Elisabeth Eleonore Bauer

Nur das Wahre ist das Echte. Oder vielmehr, das Gute und das Schöne. Oder so. Und in allem, was ein Ur- hat, steckt der Geist des Wahren: Urwald, Urlaub, Urkunde, Urabstimmung, Urgroßvater, Urtext, Urschrei, Urquell, Uralt, Asbach und Lavendel. Eine Uraufführung. Da weiß man, was man hat.

Kein Festival ohne wenigstens zwei bis fünf Uraufführungen, auch pro Opernsaison sollte es möglichst eine sein. Die Uraufführung garantiert große Presse. Zur Uraufführung reist man an. Bei einer Uraufführung muß man extra aufpassen. Guck mal, jetzt kommt die Uraufführung - sagt die Dame in der Philharmonie zu ihrer Freundin und setzt sich gerade hin. Das Stück vorher haben beide noch verschlafen, sie sind erst zum Klatschen aufgewacht. Der bleiche Jüngling im Kammermusiksaal nebenan schläft offenbar nie. Doch auch er läuft rosig an und weist die Nachbarn im weiteren Umkreis beglückt darauf hin: Jetzt kommt die Uraufführung.

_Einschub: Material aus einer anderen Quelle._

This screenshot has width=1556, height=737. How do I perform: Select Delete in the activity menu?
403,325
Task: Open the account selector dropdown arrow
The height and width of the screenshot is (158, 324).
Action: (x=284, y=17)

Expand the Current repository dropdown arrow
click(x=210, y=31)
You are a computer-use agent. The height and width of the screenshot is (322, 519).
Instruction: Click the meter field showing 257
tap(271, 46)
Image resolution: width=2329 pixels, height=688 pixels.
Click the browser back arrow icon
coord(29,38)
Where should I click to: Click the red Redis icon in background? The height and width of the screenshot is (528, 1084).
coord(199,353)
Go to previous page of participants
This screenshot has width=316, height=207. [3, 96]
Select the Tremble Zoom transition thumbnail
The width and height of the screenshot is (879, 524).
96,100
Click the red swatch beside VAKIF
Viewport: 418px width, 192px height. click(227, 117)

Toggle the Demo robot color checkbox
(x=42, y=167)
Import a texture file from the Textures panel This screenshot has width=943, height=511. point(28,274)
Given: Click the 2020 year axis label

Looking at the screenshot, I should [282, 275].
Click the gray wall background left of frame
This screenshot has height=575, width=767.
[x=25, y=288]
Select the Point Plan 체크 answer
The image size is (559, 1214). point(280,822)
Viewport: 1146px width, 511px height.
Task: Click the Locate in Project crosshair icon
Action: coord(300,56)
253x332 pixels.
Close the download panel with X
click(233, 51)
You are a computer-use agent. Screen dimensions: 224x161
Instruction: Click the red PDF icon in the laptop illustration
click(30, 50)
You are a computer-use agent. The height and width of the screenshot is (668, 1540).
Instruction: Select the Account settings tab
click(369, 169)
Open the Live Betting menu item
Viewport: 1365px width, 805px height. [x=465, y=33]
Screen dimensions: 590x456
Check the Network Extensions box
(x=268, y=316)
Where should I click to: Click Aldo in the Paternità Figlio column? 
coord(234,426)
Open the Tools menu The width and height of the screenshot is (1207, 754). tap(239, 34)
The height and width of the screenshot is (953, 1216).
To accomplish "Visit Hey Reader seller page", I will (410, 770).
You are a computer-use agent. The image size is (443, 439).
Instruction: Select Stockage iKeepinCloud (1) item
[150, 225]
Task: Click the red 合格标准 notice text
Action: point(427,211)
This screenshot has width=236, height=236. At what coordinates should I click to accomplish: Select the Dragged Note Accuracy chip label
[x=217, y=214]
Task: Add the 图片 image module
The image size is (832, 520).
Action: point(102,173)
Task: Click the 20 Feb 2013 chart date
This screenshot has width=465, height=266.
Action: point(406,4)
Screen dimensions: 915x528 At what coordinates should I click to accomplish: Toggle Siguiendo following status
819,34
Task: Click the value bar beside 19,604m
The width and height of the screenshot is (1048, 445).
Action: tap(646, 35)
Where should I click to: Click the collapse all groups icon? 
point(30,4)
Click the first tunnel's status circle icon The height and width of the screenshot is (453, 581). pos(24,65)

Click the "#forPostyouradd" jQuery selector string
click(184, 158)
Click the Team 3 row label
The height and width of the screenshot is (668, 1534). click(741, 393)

Und dann kommt sie. Nur Obacht, meine Damen und Herren, eine Uraufführung ist nicht unbedingt gleich eine Uraufführung, auch wenn es schwarz und weiß auf dem Programmzettel steht. Dieses hübsche Bläserquintett zum Beispiel, vorgetragen vom Ensemble Wien-Berlin, kommt so spielfreudig neoklassizistisch daher, daß man glauben möchte, es habe seine 30, 40 Jahre auf dem Buckel - oder, im zweiten Satz mit den minimalistischen Einschlägen, doch immerhin 20. Dabei ist das Stück wirklich echt ur- und gerade taufrisch von dem österreichischen Tonsetzer Helmut Eder erfunden worden - im Auftrage der Berliner Festwochen 1989.

Oder nehmen wir den ganz anders gelagerten Fall vom Tag zuvor: Da spielte das hervorragende „Chamber Orchestra of Europe“ im gleichen Saal sieben witzige Miniaturen voll mit Sentimentalität und überraschenden Bocksprüngen, jede höchstens eine Minute lang. Diese Suite heißt auf gut deutsch Ein kleines Nichts und könnte heute oder morgen entstanden sein. Nur ist der Komponist schon lange tot, die Musik diesmal in der Tat mehr als 20 Jahre alt. Und doch: Es handelt sich um eine Welturaufführung, freilich um keine total lupenreine: Un petit rien von Bernd Alois Zimmermann, mit dem langen Subtitel Musique legere, lunaire et ornothologique, d'apres 'Les oiseaux de la lune‘ de Marcel Ayme war ursprünglich eine Hörspielmusik. Eine von den vielen Brotarbeiten, mit denen sich Zimmermann in den fünfziger Jahren durchs Leben schlug - vor dem großen Durchbruch mit der Oper Die Soldaten. Die Musik zu den Mondvögeln ist also 1958 schon einmal im Radio gelaufen, nur in anderem Kontext und anders instrumentiert - 1964 wurde sie noch einmal für den Konzertsaal bearbeitet.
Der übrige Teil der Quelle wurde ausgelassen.